The food is basic French, as was Ilic’s training in cooking school in Yugoslavia, but the dishes also reflect his flair for the unusual and his Slavic background. He calls his cooking cuisine libre . “I used to work in Italian, French, Greek and Hungarian restaurants,” he said. “And Yugoslavia is on the border with Greece, Italy and Austria, so we get these influences.”

He abhors the “boring prawn cocktail” served in many of London’s French restaurants, so he and Mario Kilic, the restaurant’s chef and Ilic’s cooking teacher from Yugoslavia, have created a selection of unusual appetizers.

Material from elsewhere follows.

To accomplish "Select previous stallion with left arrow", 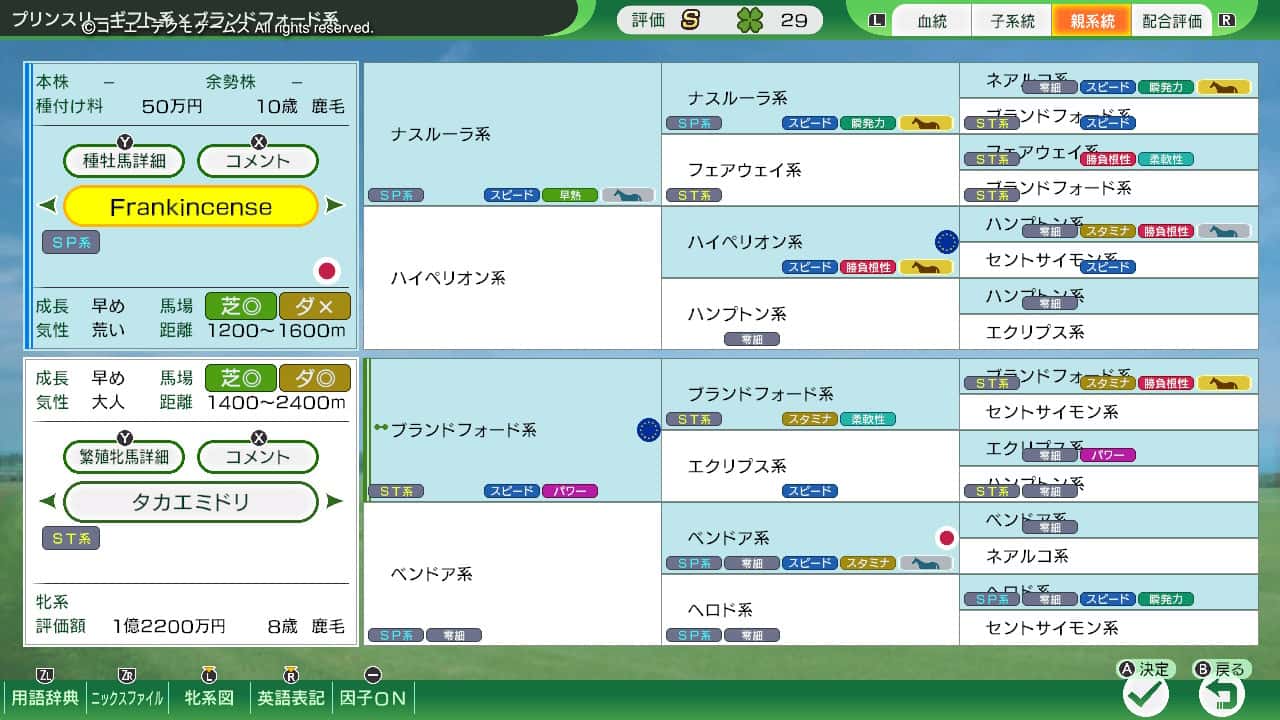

“For instance, profiteroles ,” Ilic explained. “Usually people would expect profiteroles to be stuffed with cream and sweet with chocolate sauce. But I stuffed it with crab. That’s a very popular one.”

A Lebanese Touch

Another appetizer features fresh salmon on a bed of cracked wheat and parsley for a Lebanese touch. The heaping plate of fresh mussels are steamed in a savory wine sauce.

The menu, which changes every few weeks, offers six main courses. Basics such as lamb and chicken emerge from the kitchen as lamb chops in puff pastry with a herb sauce or Ilic’s namesake dish, chicken Peter, breast of chicken stuffed with lamb and mint.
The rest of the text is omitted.